═════ RECORDS FOR THIS EXERCISE

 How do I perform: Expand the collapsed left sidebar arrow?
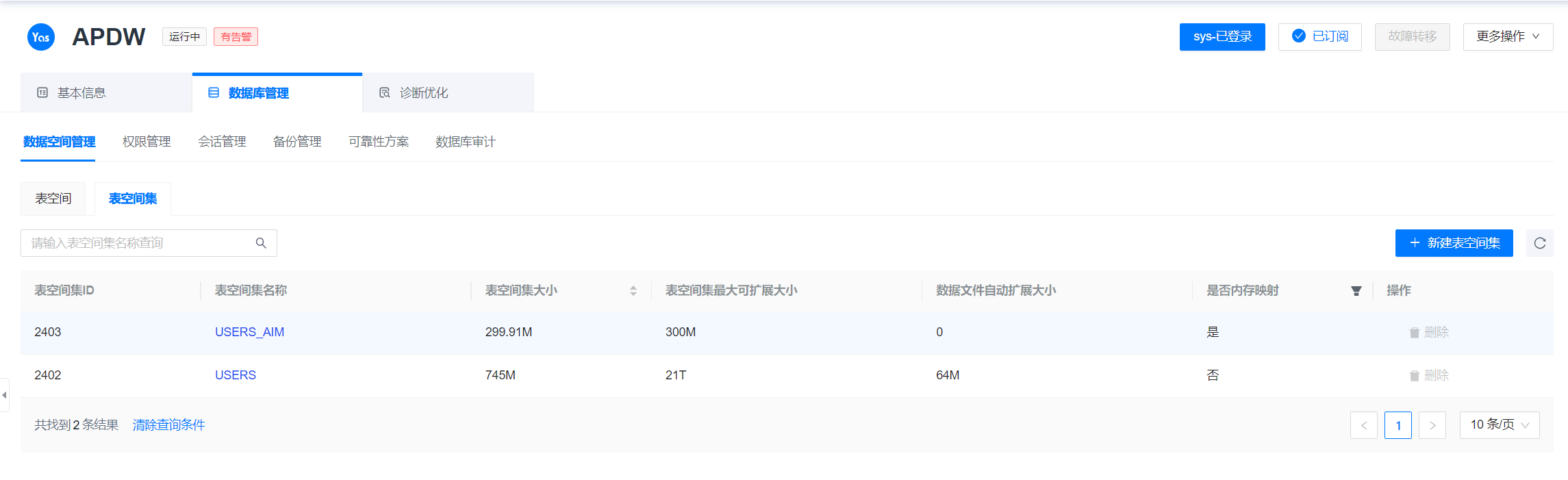[x=4, y=395]
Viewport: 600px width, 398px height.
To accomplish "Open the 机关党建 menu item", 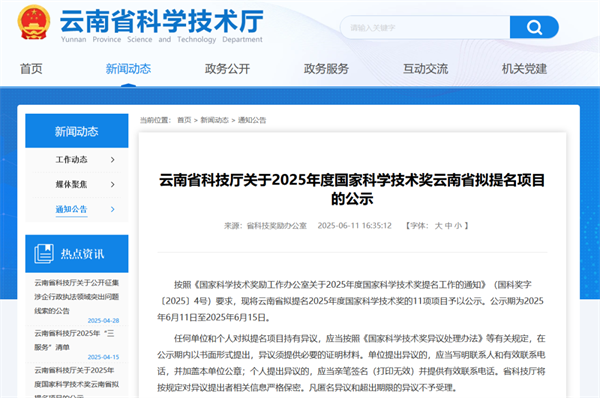I will (524, 69).
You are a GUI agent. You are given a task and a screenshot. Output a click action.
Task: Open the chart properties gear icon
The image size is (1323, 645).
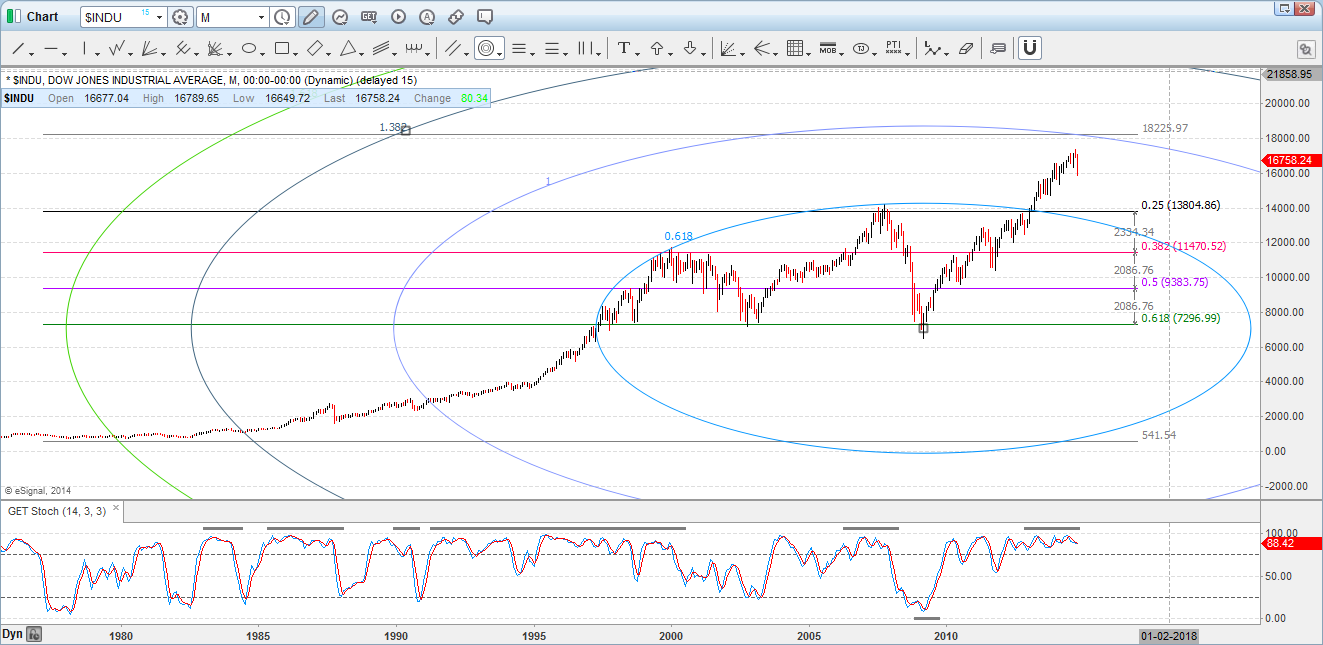pos(180,17)
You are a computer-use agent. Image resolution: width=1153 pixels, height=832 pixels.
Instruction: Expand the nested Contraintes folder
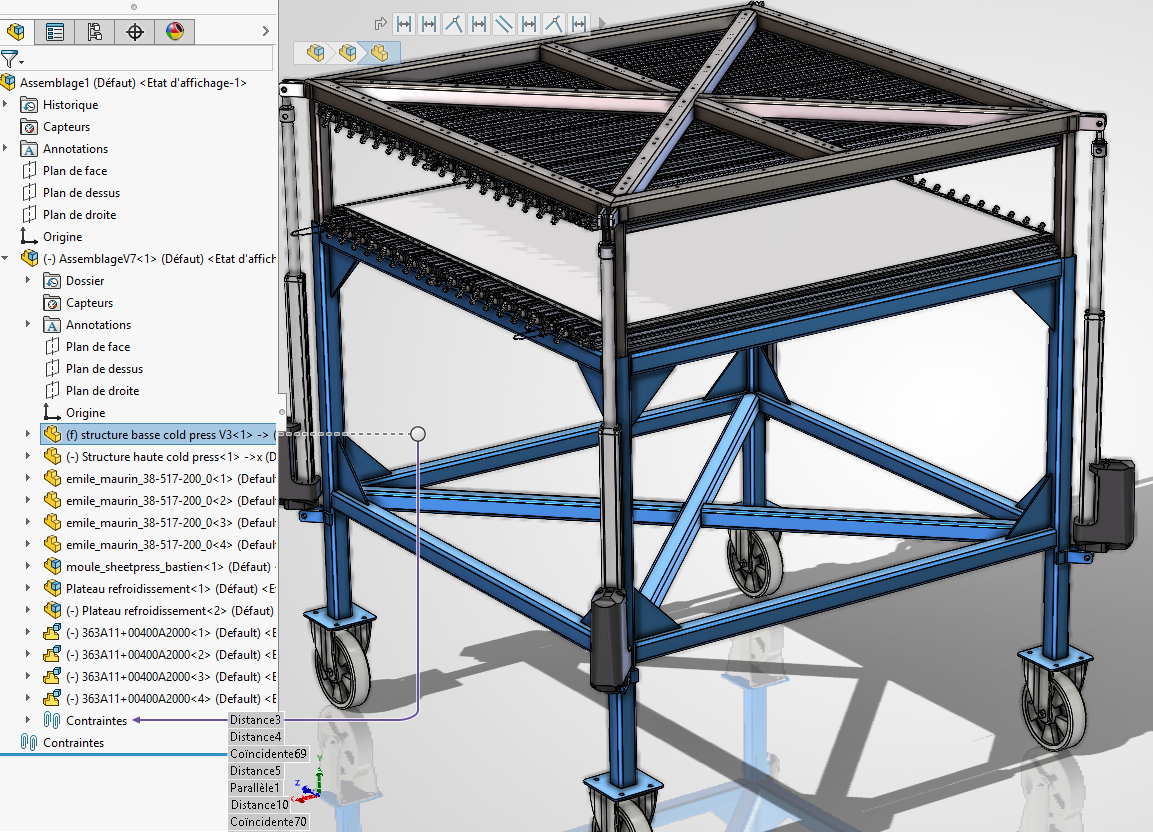[28, 721]
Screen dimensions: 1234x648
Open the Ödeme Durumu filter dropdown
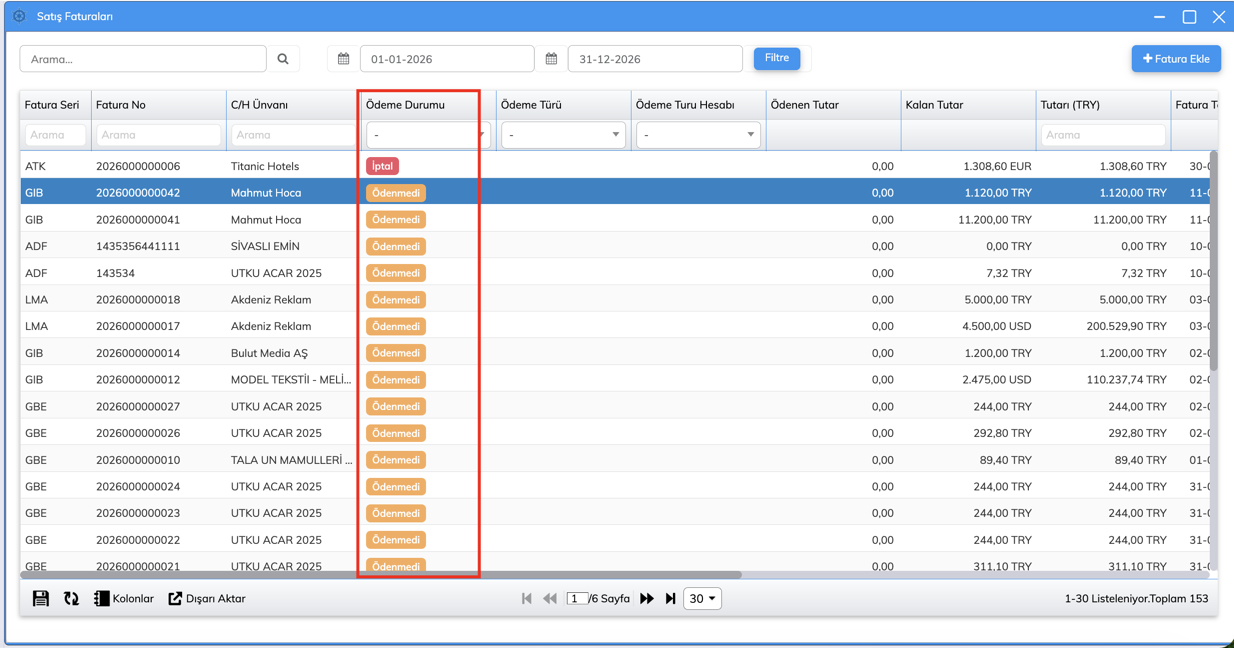(x=427, y=135)
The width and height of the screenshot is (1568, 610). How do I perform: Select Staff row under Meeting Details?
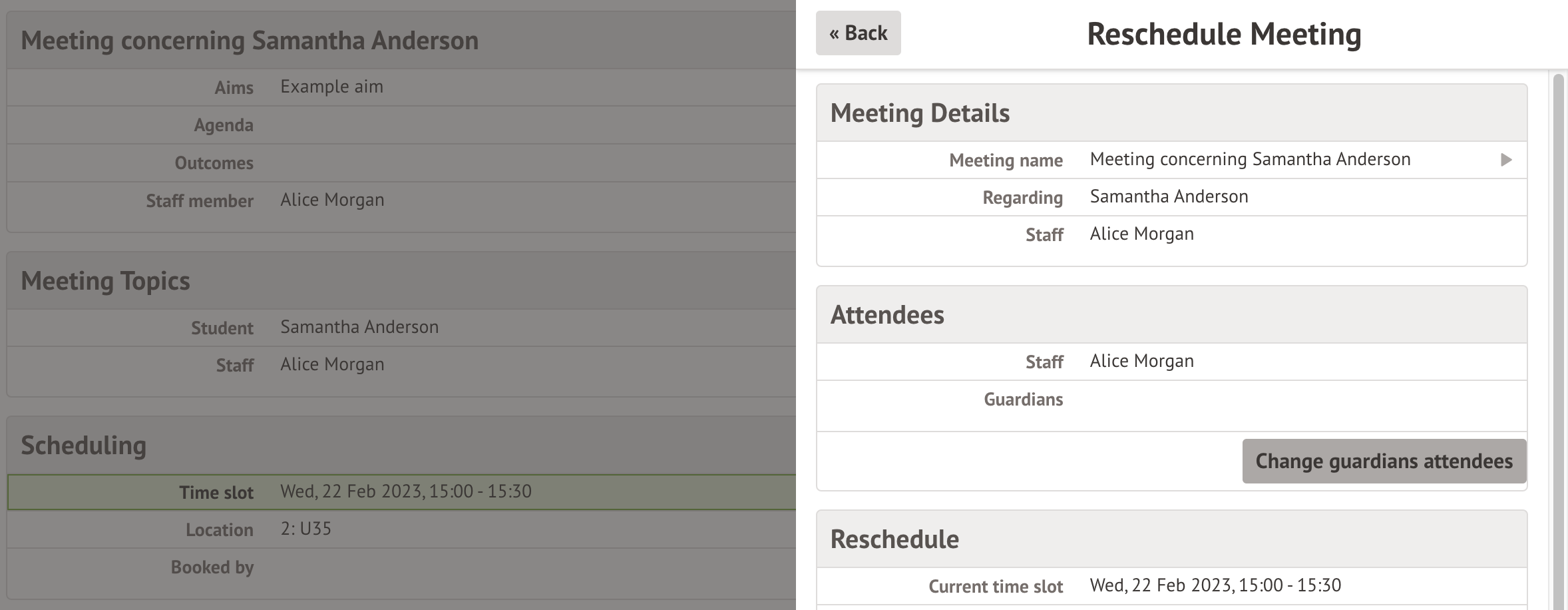point(1171,234)
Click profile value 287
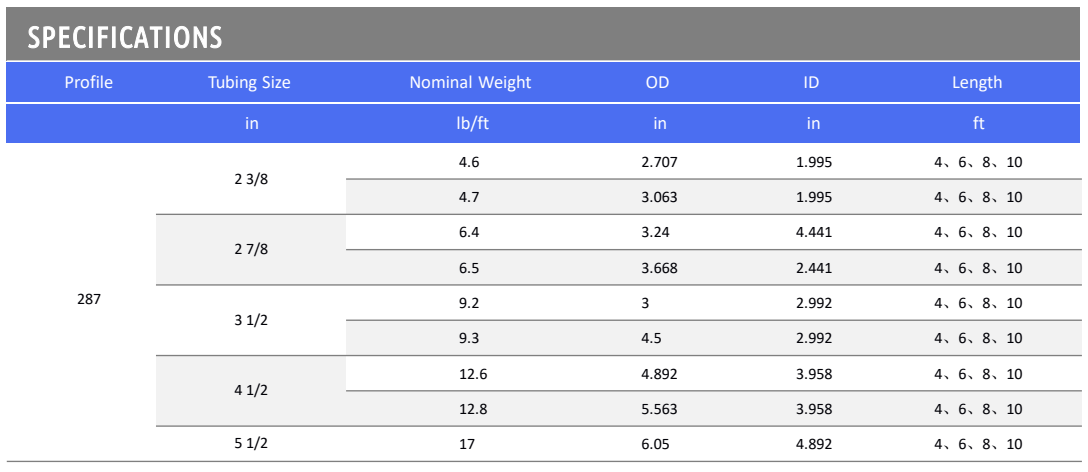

══════════

### [EXERCISE]
Copy only the lines running from the one that holds "Screen dimensions: 1234x648" through the last line of the data, and include both of those lines. Do not copy any pictures.

### [COMPLETED EXERCISE]
Screen dimensions: 1234x648
Open the Ödeme Durumu filter dropdown
(x=427, y=135)
The width and height of the screenshot is (1568, 610). How do I perform: Select Staff row under Meeting Details?
point(1171,234)
Click profile value 287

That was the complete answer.